O Código Civil português dispõe que a capitalização de juros é possível, mas somente na hipótese de convenção posterior ao vencimento que disponha isso, bem como na hipótese de ser feita uma notificação judicial ao devedor para que pague, sob pena de capitalização. Mas, assim como no Brasil, lá só podem ser capitalizados juros anualmente.

Vejamos:

Art. 560 - Para que os juros vencidos produzam juros é necessária convenção posterior ao vencimento; pode haver também juros de juros, a partir da notificação judicial feita ao devedor para capitalizar os juros vencidos ou proceder ao seu pagamento sob pena de capitalização. Só podem ser capitalizados os juros correspondentes ao período mínimo de um ano.

No Código Civil italiano, há entendimento semelhante. Os juros vencidos só produzem efeitos a partir do dia do pedido judicial para tanto, ou por efeito de convenção posterior ao vencimento, sendo que a capitalização só pode ocorrer após um período de 6 meses. No Brasil, com algumas exceções em normas especiais, só é permitida a capitalização anual, o que difere do sistema italiano, onde a regra é a permissão da capitalização a partir de 6 meses de juros devidos. O art. 1 282 do Código Civil Italiano dispõe: “Na falta de uso contrário, os juros vencidos só podem produzir juros do dia do pedido judicial, ou por efeito de convenção posterior ao seu vencimento, e sempre que trate de juros devidos pelo menos por 6 meses”.

Por sua vez, no Código Civil francês, conhecido também por Código de Napoleão, considerado pela maioria dos juristas como o pai de todos os códigos, o entendimento assemelha-se bastante ao do sistema português, aproximando-se do sistema brasileiro por permitir a capitalização apenas anual como regra: “Art. 1 154 - Os juros vencidos dos capitais podem produzir juros, quer por um pedido judicial, quer por uma convenção especial, contando que, seja no pedido, seja na convenção, se trate de juros devidos, pelo menos, por um ano inteiro.”

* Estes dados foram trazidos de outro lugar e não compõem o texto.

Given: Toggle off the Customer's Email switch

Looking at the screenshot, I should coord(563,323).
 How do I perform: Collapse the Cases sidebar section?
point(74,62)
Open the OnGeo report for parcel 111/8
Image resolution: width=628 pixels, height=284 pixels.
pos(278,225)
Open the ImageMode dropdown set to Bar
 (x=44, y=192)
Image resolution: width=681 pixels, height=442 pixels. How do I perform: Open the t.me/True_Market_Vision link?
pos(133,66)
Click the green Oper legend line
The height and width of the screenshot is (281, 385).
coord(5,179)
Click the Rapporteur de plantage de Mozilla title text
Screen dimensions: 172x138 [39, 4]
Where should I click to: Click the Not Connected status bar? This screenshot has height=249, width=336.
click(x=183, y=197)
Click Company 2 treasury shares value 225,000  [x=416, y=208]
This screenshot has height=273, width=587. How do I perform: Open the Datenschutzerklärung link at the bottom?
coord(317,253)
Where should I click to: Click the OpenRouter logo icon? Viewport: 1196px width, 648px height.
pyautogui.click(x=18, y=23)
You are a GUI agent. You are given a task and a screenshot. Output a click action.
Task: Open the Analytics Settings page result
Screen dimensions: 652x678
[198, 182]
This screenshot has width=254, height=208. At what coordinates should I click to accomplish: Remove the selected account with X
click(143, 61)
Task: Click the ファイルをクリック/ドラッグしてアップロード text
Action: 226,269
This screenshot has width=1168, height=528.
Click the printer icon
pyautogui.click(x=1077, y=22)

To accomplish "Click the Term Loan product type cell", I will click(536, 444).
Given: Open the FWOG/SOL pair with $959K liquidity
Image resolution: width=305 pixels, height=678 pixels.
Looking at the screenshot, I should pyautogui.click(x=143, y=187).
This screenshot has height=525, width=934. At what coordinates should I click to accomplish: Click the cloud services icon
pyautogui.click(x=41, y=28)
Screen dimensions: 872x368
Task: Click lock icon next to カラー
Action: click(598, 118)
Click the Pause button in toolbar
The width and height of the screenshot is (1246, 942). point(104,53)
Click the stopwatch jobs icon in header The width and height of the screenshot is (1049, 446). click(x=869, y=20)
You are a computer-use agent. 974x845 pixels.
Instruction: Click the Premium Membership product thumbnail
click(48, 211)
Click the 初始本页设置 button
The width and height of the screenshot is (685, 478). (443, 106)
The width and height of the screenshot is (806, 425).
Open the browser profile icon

Nos Estados Unidos, em 22 de janeiro de 2009, durante o governo de Barack Obama, foi votado e lançado, o Credit Card Act.[8] Esse diploma traz regras que visam evitar e superar o endividamento, tratando, dentre outras matérias, da capitalização de juros. Assim como as congêneres brasileiras, as administradoras de cartões de crédito estadunidenses estavam ensejando a cobrança de taxas incompreensíveis e utilizando práticas que favorecem a inadimplência do consumidor. Dentre as disposições desse diploma, está a proibição de diversas práticas bancárias, inclusive o chamado double-cyclebilling (“ciclo duplo de faturamento”), que é a espécie de capitalização de juros lá praticada.[9] Com o novo diploma, os encargos financeiros sobre os saldos de cartões de crédito em circulação devem ser calculados com base nas compras feitas no ciclo atual - e não voltar ao ciclo de faturamento anterior - para o efeito de cálculo de juros. A proibição do chamado ciclo de dois ou ciclo duplo de faturamento se baseia no fato de que ele prejudica os consumidores que pagam os seus saldos, pois, no faturamento seguinte, são atingidos pelos encargos financeiros do ciclo anterior, ainda que tenham pagado a conta na íntegra.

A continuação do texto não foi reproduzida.